**What you need to do:** Begin at the line containing "Given: Toggle bold formatting" in the records below, end at the line containing "Delete the 梅李支行 filter condition", and retype each line in that span exactly. No other line and no image should appear.

**Material shown:**
::::::::

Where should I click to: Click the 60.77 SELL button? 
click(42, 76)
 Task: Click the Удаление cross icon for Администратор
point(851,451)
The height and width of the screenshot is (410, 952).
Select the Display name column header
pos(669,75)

::::::::

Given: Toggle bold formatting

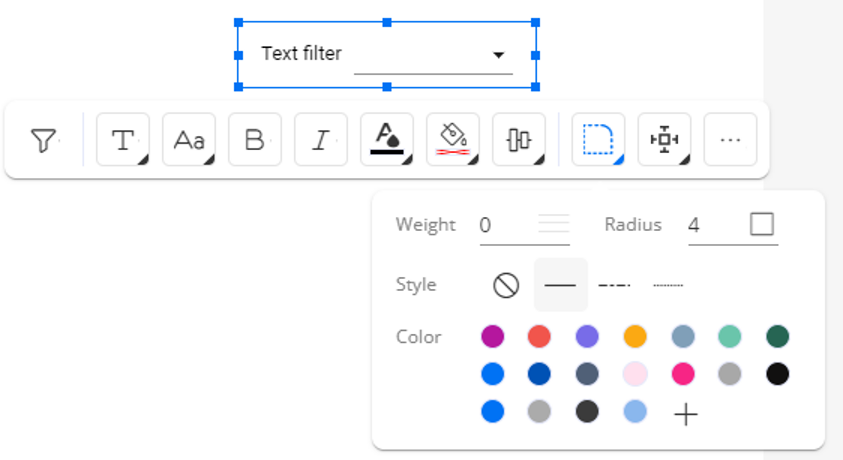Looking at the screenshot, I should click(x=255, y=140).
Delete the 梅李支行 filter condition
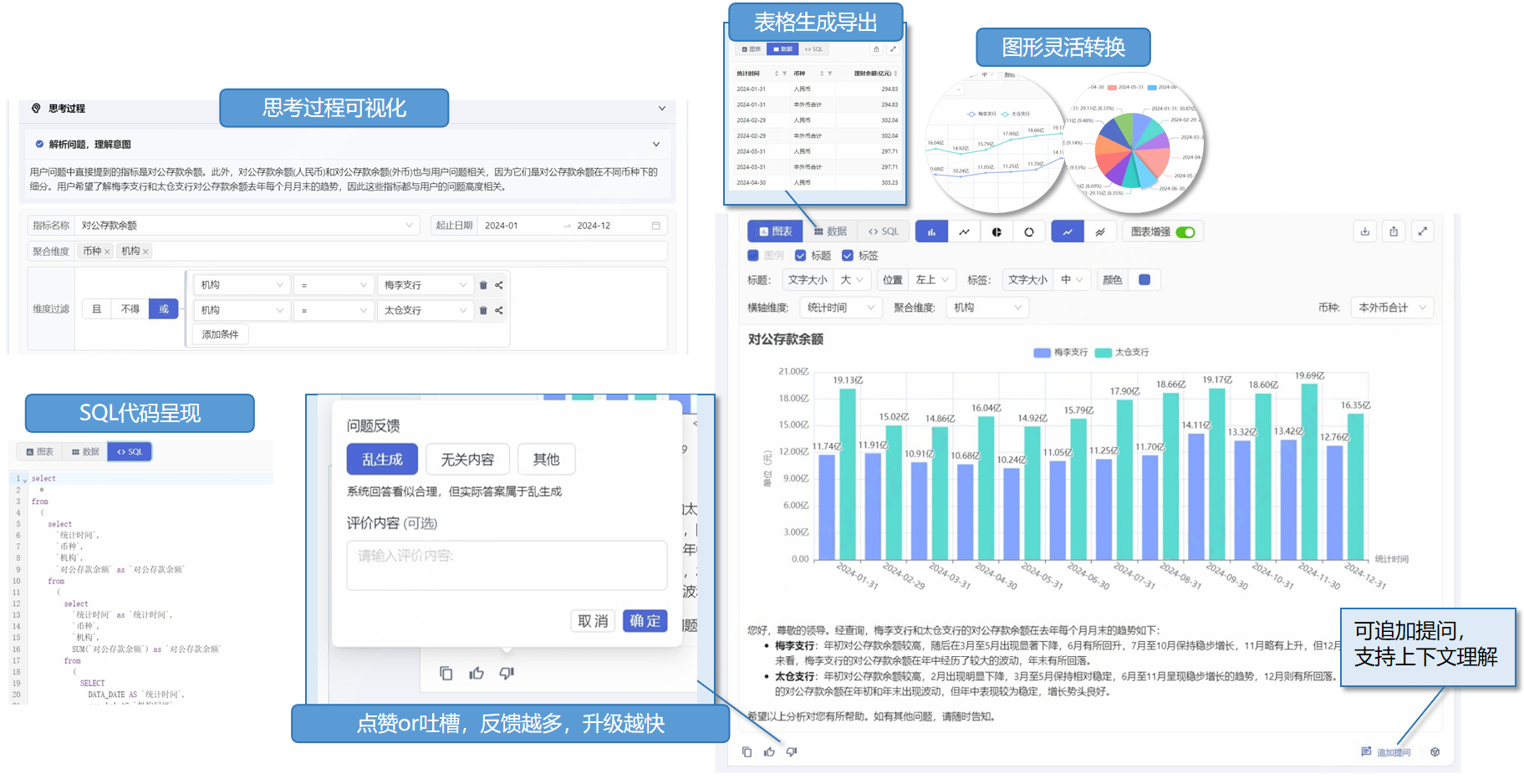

::::::::

**Exercise output:**
Given: Toggle bold formatting

Looking at the screenshot, I should click(x=255, y=140).
Delete the 梅李支行 filter condition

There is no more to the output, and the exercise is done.